Geçtiğimiz Çarşamba, uzun bir aradan sonra sinemaya gitme isteğim geldi. Arkadaşım da davet edince gideyim bari dedim. Vizyondaki filmleri araştırmadan, gitme kararı alınca; lanet bir filme denk geldim: Korku Seansı. Filmin ismi ilgi çekici geldi. “Biraz da korkalım” diye düşündük. Afişte Patrick Wilson’u da görünce daldık filme. Dalmaz olaydık.
Bir korku filmi bu kadar mı sıkıcı, bu kadar mı basit olur? Film toplam 1 saat 50 dakika. Son 45 dakikaya kadar korkabileceğiniz en ufak bir hareketliliğe rastlamıyorsunuz. Alışılagelmiş korku filmlerinden çok farklı. Amacı korkutmaktan ziyade, hafif gerilim yaşatmak diyebiliriz. Film başlangıcından önce gösterilen fragmanlarda bile daha çok korktum yani. Sektörün gelmiş geçmiş en rezil korku filmi olmaya aday bir film.
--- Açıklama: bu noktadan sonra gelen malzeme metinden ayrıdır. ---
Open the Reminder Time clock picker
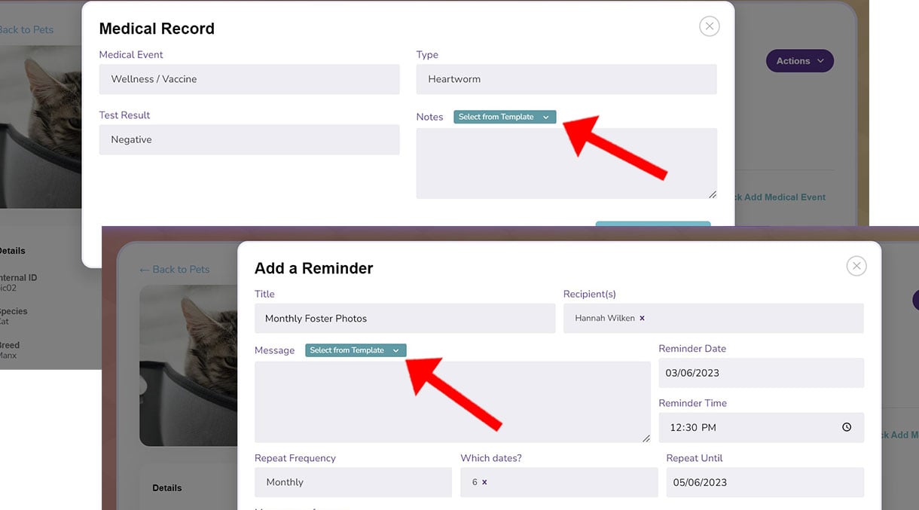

Dabbe dururken, böyle bir filme gittiğim için ruhsal problemlerim olduğunu düşünüyorum. Altyazılı olması da bambaşka bir dezavantaj.
Filmin başrollerini Yetimhane filminden tanıdığımız Vera Farmiga ve Prometheus’un yıldızlarından Patrick Wilson paylaşıyor. Oyuncu kadrosunda Joey King, Ron Livingston ve Lili Taylor’ın da eşlik ettiği filmin yönetmeni ise ilk Testere filmine imza atan James Wan. Doğrusu, Testere serisinde 6 film çekmiş yönetmen James Wan’ın böyle bir filme imza attığına inanmak çok zor.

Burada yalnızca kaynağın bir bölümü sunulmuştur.